**Objective**
Copy out the records exactly, from the line with "Given: Click the Помощь help button" to the line with "tap(546, 95)", including both of those lines.

[Start Listed entries]

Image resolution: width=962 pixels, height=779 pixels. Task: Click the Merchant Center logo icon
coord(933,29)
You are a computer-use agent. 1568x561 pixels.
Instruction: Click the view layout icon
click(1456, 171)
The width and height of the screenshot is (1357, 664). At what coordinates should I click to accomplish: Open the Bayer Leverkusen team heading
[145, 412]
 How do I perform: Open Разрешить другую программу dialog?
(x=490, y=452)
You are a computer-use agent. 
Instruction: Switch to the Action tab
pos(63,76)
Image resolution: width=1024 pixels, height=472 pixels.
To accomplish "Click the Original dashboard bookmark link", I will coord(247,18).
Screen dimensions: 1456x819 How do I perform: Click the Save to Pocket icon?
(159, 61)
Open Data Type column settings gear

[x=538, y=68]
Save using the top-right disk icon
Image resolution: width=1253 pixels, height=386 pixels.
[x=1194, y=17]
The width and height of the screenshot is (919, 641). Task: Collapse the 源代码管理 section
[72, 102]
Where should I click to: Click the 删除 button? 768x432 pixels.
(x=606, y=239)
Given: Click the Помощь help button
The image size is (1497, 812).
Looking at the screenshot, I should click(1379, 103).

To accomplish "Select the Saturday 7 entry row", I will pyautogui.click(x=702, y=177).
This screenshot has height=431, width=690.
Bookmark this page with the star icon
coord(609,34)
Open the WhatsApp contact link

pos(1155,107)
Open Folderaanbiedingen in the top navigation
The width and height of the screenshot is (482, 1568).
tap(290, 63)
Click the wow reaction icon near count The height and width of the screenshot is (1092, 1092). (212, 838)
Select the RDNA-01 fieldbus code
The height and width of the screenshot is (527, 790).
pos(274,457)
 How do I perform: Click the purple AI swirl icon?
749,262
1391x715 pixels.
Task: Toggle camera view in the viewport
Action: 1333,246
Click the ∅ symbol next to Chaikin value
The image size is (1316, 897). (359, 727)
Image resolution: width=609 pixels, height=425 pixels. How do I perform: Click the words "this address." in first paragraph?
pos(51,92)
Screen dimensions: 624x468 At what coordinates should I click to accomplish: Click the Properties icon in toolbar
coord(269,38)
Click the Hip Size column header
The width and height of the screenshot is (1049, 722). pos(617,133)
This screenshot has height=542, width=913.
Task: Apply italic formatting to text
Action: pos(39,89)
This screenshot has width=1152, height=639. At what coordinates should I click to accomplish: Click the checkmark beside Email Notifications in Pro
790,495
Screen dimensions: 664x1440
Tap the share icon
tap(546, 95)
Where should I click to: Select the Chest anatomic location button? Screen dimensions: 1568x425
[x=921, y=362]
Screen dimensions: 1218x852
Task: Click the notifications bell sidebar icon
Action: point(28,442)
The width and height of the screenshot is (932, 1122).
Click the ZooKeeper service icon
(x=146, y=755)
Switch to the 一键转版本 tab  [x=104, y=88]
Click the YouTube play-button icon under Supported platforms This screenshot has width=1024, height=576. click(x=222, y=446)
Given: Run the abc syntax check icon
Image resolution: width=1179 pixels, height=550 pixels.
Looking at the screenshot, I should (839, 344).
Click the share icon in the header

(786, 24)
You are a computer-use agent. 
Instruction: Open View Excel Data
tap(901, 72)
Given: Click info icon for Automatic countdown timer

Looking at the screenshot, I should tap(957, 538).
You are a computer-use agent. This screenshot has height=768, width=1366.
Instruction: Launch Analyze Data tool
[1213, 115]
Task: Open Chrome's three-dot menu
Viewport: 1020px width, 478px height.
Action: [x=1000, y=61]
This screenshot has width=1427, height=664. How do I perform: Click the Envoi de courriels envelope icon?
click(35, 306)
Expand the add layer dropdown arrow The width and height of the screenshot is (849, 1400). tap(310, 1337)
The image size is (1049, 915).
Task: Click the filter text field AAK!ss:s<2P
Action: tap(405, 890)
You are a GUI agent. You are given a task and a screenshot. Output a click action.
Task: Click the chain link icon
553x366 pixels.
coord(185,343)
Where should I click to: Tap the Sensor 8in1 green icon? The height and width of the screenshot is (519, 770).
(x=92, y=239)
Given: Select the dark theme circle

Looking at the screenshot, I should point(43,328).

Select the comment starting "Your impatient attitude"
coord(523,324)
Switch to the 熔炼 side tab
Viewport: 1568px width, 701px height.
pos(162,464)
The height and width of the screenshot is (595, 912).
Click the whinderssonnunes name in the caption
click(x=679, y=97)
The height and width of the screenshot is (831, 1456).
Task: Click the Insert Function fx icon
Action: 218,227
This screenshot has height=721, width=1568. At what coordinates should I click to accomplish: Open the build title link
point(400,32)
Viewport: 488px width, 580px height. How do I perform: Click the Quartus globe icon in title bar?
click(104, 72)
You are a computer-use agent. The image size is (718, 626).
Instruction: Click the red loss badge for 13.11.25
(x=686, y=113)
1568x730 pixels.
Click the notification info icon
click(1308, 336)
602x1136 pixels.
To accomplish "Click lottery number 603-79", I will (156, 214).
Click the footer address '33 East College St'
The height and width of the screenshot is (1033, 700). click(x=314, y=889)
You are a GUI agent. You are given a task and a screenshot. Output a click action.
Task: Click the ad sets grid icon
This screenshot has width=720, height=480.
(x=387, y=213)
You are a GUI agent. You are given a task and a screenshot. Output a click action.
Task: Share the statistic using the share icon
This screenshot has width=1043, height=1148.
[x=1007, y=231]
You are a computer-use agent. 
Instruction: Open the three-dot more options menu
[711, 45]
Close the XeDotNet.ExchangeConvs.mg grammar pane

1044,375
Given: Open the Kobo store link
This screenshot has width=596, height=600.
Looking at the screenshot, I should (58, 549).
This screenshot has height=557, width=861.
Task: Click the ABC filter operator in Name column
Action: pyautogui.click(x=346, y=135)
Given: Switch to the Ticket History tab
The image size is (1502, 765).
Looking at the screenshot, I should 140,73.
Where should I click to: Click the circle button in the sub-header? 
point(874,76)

[End Listed entries]

**Answer for the task**
Given: Click the Помощь help button
The image size is (1497, 812).
Looking at the screenshot, I should click(1379, 103).

To accomplish "Select the Saturday 7 entry row", I will pyautogui.click(x=702, y=177).
This screenshot has height=431, width=690.
Bookmark this page with the star icon
coord(609,34)
Open the WhatsApp contact link

pos(1155,107)
Open Folderaanbiedingen in the top navigation
The width and height of the screenshot is (482, 1568).
tap(290, 63)
Click the wow reaction icon near count The height and width of the screenshot is (1092, 1092). (212, 838)
Select the RDNA-01 fieldbus code
The height and width of the screenshot is (527, 790).
pos(274,457)
 How do I perform: Click the purple AI swirl icon?
749,262
1391x715 pixels.
Task: Toggle camera view in the viewport
Action: 1333,246
Click the ∅ symbol next to Chaikin value
The image size is (1316, 897). (359, 727)
Image resolution: width=609 pixels, height=425 pixels. How do I perform: Click the words "this address." in first paragraph?
pos(51,92)
Screen dimensions: 624x468 At what coordinates should I click to accomplish: Click the Properties icon in toolbar
coord(269,38)
Click the Hip Size column header
The width and height of the screenshot is (1049, 722). pos(617,133)
This screenshot has height=542, width=913.
Task: Apply italic formatting to text
Action: pos(39,89)
This screenshot has width=1152, height=639. At what coordinates should I click to accomplish: Click the checkmark beside Email Notifications in Pro
790,495
Screen dimensions: 664x1440
Tap the share icon
tap(546, 95)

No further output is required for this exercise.